Dataset roles by objective:
- AR / H-Net / Universal: `tokens`, `targets`
- Seq2Seq: `enc_tokens`, `dec_tokens`, `targets`
- Diffusion / JEPA: `tokens`

## CompiledTorchGraph

```python
from neuralfn.torch_backend import CompiledTorchGraph

compiled = CompiledTorchGraph(graph)  # compiles NeuronGraph to nn.Module
compiled.to("cuda")

# Forward pass
outputs = compiled(token_ids, targets)

# Trace (returns dict of node_id -> tensor stats)
trace = compiled.trace(token_ids, targets)

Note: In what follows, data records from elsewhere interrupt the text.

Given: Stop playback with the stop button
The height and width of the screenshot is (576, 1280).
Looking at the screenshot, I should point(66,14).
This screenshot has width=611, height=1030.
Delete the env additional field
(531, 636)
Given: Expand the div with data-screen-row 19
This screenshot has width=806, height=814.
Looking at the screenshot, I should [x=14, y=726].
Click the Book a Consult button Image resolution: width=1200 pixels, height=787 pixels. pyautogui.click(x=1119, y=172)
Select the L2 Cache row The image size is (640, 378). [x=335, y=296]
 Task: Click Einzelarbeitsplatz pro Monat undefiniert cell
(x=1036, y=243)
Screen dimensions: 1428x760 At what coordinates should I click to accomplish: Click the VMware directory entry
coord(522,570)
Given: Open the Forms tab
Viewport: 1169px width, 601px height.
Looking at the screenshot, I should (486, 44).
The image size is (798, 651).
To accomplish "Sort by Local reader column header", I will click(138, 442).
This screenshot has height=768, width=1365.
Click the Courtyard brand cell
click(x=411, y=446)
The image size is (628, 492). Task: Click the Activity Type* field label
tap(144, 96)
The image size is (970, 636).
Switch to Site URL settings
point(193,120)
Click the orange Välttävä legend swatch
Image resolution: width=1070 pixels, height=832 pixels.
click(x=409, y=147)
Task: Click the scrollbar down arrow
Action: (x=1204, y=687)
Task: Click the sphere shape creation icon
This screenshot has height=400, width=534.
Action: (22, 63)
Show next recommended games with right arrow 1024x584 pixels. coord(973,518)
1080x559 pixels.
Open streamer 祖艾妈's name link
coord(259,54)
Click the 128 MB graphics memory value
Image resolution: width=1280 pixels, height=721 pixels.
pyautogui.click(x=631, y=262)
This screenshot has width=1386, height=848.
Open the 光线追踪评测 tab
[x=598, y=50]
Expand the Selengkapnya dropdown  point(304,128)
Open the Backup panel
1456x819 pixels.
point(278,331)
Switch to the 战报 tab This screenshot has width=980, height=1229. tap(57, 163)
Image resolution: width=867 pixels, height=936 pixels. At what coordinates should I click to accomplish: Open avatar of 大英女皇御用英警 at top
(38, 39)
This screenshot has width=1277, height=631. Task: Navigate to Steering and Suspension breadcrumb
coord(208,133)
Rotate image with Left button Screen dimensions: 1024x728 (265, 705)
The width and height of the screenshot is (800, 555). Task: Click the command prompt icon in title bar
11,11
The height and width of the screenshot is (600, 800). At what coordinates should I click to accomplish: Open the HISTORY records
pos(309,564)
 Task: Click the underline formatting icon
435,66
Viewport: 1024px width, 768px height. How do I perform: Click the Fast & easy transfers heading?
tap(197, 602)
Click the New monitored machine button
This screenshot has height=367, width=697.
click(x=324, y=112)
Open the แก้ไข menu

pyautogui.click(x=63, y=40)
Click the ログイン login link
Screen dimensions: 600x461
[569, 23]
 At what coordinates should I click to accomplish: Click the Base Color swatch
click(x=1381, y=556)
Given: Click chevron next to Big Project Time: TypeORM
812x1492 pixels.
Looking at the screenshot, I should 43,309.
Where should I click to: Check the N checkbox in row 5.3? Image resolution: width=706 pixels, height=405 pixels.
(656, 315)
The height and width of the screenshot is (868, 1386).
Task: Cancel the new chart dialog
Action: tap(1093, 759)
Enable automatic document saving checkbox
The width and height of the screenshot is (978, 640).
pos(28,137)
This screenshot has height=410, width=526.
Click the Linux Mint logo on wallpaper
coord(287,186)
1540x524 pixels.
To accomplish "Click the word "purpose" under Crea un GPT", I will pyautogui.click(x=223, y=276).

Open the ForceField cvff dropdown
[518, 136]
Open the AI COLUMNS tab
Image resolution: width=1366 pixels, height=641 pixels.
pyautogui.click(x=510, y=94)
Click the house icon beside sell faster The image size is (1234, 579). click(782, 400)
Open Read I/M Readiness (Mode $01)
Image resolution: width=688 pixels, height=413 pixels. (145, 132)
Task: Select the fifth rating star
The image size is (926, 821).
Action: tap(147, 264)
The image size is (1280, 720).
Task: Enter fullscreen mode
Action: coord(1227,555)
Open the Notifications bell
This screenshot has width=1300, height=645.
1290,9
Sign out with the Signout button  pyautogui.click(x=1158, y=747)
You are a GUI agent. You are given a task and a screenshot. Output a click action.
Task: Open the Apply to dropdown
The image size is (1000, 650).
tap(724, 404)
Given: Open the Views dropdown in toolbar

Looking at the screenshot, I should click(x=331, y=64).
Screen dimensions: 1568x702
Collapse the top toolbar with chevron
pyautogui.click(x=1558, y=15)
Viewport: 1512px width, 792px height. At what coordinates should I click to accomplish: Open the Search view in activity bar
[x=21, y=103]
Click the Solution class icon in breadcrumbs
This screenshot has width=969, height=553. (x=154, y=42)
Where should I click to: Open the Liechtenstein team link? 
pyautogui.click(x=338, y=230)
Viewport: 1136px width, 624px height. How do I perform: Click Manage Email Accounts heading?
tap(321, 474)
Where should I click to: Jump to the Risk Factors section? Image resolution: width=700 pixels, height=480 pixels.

# Sync weights back to graph JSON
compiled.sync_state_back(graph)
```

## Weight export/import

```python
from neuralfn.inference import export_to_pt, import_from_pt, export_quantized_pt, import_quantized_pt

export_to_pt(graph, "model.pt")
import_from_pt(graph, "model.pt")

export_quantized_pt(graph, "model_q.pt", scheme="int8")   # or "ternary"
import_quantized_pt(graph, "model_q.pt")
```

## InferenceCache (autoregressive generation)

```python
from neuralfn.inference import InferenceCache
import torch

cache = InferenceCache(graph, device="cuda")
prompt = torch.tensor([[1, 2, 3, 4]], dtype=torch.long)
logits = cache.step(prompt)         # full prompt
next_tok = logits.argmax(dim=-1)
logits2 = cache.step(next_tok.unsqueeze(1))  # single token step
cache.reset()                       # clear for new sequence
```

Works with graphs that have `kv_cache_read` / `kv_cache_write` nodes. For training graphs (2 inputs), dummy targets are supplied automatically.